● **Objective**
Extract every one of the lines below verbatim, keeping them in their original order.

● **Records to process**
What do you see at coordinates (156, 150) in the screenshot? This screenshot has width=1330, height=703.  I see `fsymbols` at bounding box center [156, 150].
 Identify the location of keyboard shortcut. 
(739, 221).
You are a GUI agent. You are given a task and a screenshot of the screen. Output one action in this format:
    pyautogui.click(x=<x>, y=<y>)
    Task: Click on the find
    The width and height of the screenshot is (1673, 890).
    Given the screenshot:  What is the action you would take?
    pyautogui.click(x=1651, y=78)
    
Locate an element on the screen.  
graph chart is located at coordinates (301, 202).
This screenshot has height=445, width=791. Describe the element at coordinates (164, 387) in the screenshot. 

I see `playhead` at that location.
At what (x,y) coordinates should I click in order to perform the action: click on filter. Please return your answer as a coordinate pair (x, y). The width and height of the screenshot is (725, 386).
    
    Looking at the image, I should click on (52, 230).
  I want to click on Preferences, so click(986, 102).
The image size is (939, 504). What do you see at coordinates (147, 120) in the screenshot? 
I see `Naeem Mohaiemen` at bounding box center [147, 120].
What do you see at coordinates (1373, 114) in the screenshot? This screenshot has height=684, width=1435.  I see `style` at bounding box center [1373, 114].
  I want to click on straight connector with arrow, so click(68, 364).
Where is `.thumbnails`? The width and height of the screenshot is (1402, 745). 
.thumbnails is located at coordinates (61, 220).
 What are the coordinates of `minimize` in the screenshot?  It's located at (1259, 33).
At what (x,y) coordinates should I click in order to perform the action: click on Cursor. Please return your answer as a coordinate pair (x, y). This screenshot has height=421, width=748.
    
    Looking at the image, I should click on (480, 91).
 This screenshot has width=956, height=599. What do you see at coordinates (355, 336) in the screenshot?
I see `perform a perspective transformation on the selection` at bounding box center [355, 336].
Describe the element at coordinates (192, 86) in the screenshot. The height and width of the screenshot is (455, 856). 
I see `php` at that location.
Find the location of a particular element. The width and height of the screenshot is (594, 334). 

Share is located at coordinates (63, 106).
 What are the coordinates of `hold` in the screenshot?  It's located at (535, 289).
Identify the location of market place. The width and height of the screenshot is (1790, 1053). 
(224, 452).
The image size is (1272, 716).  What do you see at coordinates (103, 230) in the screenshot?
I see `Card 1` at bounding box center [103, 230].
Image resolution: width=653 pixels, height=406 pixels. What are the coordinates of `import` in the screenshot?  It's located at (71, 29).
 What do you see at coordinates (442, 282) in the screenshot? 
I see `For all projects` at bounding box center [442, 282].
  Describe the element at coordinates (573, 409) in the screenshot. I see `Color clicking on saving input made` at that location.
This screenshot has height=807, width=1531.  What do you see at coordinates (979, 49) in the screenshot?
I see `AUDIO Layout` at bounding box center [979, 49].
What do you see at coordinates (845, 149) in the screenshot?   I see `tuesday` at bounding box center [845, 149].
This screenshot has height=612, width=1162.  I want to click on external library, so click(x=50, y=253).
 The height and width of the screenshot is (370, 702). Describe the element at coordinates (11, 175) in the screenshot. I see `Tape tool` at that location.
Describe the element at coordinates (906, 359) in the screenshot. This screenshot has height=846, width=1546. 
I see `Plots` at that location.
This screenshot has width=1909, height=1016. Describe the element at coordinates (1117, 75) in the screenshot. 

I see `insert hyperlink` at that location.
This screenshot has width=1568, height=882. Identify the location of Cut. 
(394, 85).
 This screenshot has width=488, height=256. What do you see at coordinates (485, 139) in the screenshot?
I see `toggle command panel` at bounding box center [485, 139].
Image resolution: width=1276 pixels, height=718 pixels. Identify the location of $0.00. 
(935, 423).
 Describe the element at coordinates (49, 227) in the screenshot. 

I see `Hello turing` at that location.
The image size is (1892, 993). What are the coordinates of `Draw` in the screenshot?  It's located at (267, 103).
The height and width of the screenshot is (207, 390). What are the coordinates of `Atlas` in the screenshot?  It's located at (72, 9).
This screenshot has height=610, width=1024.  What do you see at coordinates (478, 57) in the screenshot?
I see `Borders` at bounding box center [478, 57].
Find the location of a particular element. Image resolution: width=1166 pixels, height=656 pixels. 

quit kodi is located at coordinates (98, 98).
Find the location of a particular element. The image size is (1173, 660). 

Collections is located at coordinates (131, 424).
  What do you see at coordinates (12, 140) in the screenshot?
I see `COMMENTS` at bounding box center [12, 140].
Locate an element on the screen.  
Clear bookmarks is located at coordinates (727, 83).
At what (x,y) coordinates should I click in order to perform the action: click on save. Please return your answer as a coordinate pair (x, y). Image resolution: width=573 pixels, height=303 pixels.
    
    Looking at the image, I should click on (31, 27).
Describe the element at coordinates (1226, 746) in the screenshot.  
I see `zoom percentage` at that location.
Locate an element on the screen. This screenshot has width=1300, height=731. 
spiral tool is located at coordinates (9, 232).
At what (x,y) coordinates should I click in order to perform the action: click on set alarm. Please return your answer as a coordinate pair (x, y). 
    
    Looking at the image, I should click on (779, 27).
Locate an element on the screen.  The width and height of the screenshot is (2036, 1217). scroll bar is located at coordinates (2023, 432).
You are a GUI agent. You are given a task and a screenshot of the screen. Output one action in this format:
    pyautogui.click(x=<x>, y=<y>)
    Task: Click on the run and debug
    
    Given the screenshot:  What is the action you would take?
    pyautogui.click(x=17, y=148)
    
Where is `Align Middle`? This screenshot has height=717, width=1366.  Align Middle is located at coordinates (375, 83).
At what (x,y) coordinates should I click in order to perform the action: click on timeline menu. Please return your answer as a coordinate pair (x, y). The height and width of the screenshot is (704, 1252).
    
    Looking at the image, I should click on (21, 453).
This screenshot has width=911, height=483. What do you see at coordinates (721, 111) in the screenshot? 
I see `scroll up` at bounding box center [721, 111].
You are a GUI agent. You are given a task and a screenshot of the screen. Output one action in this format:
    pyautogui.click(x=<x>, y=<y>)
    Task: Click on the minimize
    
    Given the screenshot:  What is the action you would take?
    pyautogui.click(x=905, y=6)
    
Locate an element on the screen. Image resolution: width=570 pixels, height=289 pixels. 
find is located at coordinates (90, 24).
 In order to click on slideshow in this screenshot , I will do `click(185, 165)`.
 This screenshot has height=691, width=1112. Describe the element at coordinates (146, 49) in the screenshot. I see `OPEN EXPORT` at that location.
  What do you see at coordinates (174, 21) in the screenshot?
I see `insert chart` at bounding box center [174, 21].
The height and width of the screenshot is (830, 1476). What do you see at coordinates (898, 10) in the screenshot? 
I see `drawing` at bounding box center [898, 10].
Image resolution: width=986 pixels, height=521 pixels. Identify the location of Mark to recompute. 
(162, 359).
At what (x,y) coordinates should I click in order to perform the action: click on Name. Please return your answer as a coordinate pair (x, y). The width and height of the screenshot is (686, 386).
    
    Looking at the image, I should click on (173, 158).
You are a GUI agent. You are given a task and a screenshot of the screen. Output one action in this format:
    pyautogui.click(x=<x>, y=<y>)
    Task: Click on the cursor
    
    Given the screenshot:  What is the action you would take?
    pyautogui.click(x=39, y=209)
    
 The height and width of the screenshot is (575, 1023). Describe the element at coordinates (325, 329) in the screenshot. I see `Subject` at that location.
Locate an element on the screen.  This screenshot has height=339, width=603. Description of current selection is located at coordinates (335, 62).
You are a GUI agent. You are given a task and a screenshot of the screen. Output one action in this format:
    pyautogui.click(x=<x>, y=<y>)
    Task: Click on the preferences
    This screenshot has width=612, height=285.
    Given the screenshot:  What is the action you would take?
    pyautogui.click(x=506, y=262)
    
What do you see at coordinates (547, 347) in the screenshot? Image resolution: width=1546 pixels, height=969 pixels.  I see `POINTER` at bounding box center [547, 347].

● **Output for this exercise**
What do you see at coordinates (156, 150) in the screenshot? This screenshot has width=1330, height=703.  I see `fsymbols` at bounding box center [156, 150].
 Identify the location of keyboard shortcut. 
(739, 221).
You are a GUI agent. You are given a task and a screenshot of the screen. Output one action in this format:
    pyautogui.click(x=<x>, y=<y>)
    Task: Click on the find
    The width and height of the screenshot is (1673, 890).
    Given the screenshot:  What is the action you would take?
    pyautogui.click(x=1651, y=78)
    
Locate an element on the screen.  
graph chart is located at coordinates (301, 202).
This screenshot has height=445, width=791. Describe the element at coordinates (164, 387) in the screenshot. 

I see `playhead` at that location.
At what (x,y) coordinates should I click in order to perform the action: click on filter. Please return your answer as a coordinate pair (x, y). The width and height of the screenshot is (725, 386).
    
    Looking at the image, I should click on (52, 230).
  I want to click on Preferences, so click(986, 102).
The image size is (939, 504). What do you see at coordinates (147, 120) in the screenshot? 
I see `Naeem Mohaiemen` at bounding box center [147, 120].
What do you see at coordinates (1373, 114) in the screenshot? This screenshot has height=684, width=1435.  I see `style` at bounding box center [1373, 114].
  I want to click on straight connector with arrow, so click(68, 364).
Where is `.thumbnails`? The width and height of the screenshot is (1402, 745). 
.thumbnails is located at coordinates (61, 220).
 What are the coordinates of `minimize` in the screenshot?  It's located at (1259, 33).
At what (x,y) coordinates should I click in order to perform the action: click on Cursor. Please return your answer as a coordinate pair (x, y). This screenshot has height=421, width=748.
    
    Looking at the image, I should click on (480, 91).
 This screenshot has width=956, height=599. What do you see at coordinates (355, 336) in the screenshot?
I see `perform a perspective transformation on the selection` at bounding box center [355, 336].
Describe the element at coordinates (192, 86) in the screenshot. The height and width of the screenshot is (455, 856). 
I see `php` at that location.
Find the location of a particular element. The width and height of the screenshot is (594, 334). 

Share is located at coordinates (63, 106).
 What are the coordinates of `hold` in the screenshot?  It's located at (535, 289).
Identify the location of market place. The width and height of the screenshot is (1790, 1053). 
(224, 452).
The image size is (1272, 716).  What do you see at coordinates (103, 230) in the screenshot?
I see `Card 1` at bounding box center [103, 230].
Image resolution: width=653 pixels, height=406 pixels. What are the coordinates of `import` in the screenshot?  It's located at (71, 29).
 What do you see at coordinates (442, 282) in the screenshot? 
I see `For all projects` at bounding box center [442, 282].
  Describe the element at coordinates (573, 409) in the screenshot. I see `Color clicking on saving input made` at that location.
This screenshot has height=807, width=1531.  What do you see at coordinates (979, 49) in the screenshot?
I see `AUDIO Layout` at bounding box center [979, 49].
What do you see at coordinates (845, 149) in the screenshot?   I see `tuesday` at bounding box center [845, 149].
This screenshot has height=612, width=1162.  I want to click on external library, so click(x=50, y=253).
 The height and width of the screenshot is (370, 702). Describe the element at coordinates (11, 175) in the screenshot. I see `Tape tool` at that location.
Describe the element at coordinates (906, 359) in the screenshot. This screenshot has height=846, width=1546. 
I see `Plots` at that location.
This screenshot has width=1909, height=1016. Describe the element at coordinates (1117, 75) in the screenshot. 

I see `insert hyperlink` at that location.
This screenshot has width=1568, height=882. Identify the location of Cut. 
(394, 85).
 This screenshot has width=488, height=256. What do you see at coordinates (485, 139) in the screenshot?
I see `toggle command panel` at bounding box center [485, 139].
Image resolution: width=1276 pixels, height=718 pixels. Identify the location of $0.00. 
(935, 423).
 Describe the element at coordinates (49, 227) in the screenshot. 

I see `Hello turing` at that location.
The image size is (1892, 993). What are the coordinates of `Draw` in the screenshot?  It's located at (267, 103).
The height and width of the screenshot is (207, 390). What are the coordinates of `Atlas` in the screenshot?  It's located at (72, 9).
This screenshot has height=610, width=1024.  What do you see at coordinates (478, 57) in the screenshot?
I see `Borders` at bounding box center [478, 57].
Find the location of a particular element. Image resolution: width=1166 pixels, height=656 pixels. 

quit kodi is located at coordinates (98, 98).
Find the location of a particular element. The image size is (1173, 660). 

Collections is located at coordinates (131, 424).
  What do you see at coordinates (12, 140) in the screenshot?
I see `COMMENTS` at bounding box center [12, 140].
Locate an element on the screen.  
Clear bookmarks is located at coordinates (727, 83).
At what (x,y) coordinates should I click in order to perform the action: click on save. Please return your answer as a coordinate pair (x, y). Image resolution: width=573 pixels, height=303 pixels.
    
    Looking at the image, I should click on (31, 27).
Describe the element at coordinates (1226, 746) in the screenshot.  
I see `zoom percentage` at that location.
Locate an element on the screen. This screenshot has width=1300, height=731. 
spiral tool is located at coordinates (9, 232).
At what (x,y) coordinates should I click in order to perform the action: click on set alarm. Please return your answer as a coordinate pair (x, y). 
    
    Looking at the image, I should click on (779, 27).
Locate an element on the screen.  The width and height of the screenshot is (2036, 1217). scroll bar is located at coordinates (2023, 432).
You are a GUI agent. You are given a task and a screenshot of the screen. Output one action in this format:
    pyautogui.click(x=<x>, y=<y>)
    Task: Click on the run and debug
    
    Given the screenshot:  What is the action you would take?
    pyautogui.click(x=17, y=148)
    
Where is `Align Middle`? This screenshot has height=717, width=1366.  Align Middle is located at coordinates (375, 83).
At what (x,y) coordinates should I click in order to perform the action: click on timeline menu. Please return your answer as a coordinate pair (x, y). The height and width of the screenshot is (704, 1252).
    
    Looking at the image, I should click on (21, 453).
This screenshot has width=911, height=483. What do you see at coordinates (721, 111) in the screenshot? 
I see `scroll up` at bounding box center [721, 111].
You are a GUI agent. You are given a task and a screenshot of the screen. Output one action in this format:
    pyautogui.click(x=<x>, y=<y>)
    Task: Click on the minimize
    
    Given the screenshot:  What is the action you would take?
    pyautogui.click(x=905, y=6)
    
Locate an element on the screen. Image resolution: width=570 pixels, height=289 pixels. 
find is located at coordinates (90, 24).
 In order to click on slideshow in this screenshot , I will do `click(185, 165)`.
 This screenshot has height=691, width=1112. Describe the element at coordinates (146, 49) in the screenshot. I see `OPEN EXPORT` at that location.
  What do you see at coordinates (174, 21) in the screenshot?
I see `insert chart` at bounding box center [174, 21].
The height and width of the screenshot is (830, 1476). What do you see at coordinates (898, 10) in the screenshot? 
I see `drawing` at bounding box center [898, 10].
Image resolution: width=986 pixels, height=521 pixels. Identify the location of Mark to recompute. 
(162, 359).
At what (x,y) coordinates should I click in order to perform the action: click on Name. Please return your answer as a coordinate pair (x, y). The width and height of the screenshot is (686, 386).
    
    Looking at the image, I should click on (173, 158).
You are a GUI agent. You are given a task and a screenshot of the screen. Output one action in this format:
    pyautogui.click(x=<x>, y=<y>)
    Task: Click on the cursor
    
    Given the screenshot:  What is the action you would take?
    pyautogui.click(x=39, y=209)
    
 The height and width of the screenshot is (575, 1023). Describe the element at coordinates (325, 329) in the screenshot. I see `Subject` at that location.
Locate an element on the screen.  This screenshot has height=339, width=603. Description of current selection is located at coordinates (335, 62).
You are a GUI agent. You are given a task and a screenshot of the screen. Output one action in this format:
    pyautogui.click(x=<x>, y=<y>)
    Task: Click on the preferences
    This screenshot has width=612, height=285.
    Given the screenshot:  What is the action you would take?
    pyautogui.click(x=506, y=262)
    
What do you see at coordinates (547, 347) in the screenshot? Image resolution: width=1546 pixels, height=969 pixels.  I see `POINTER` at bounding box center [547, 347].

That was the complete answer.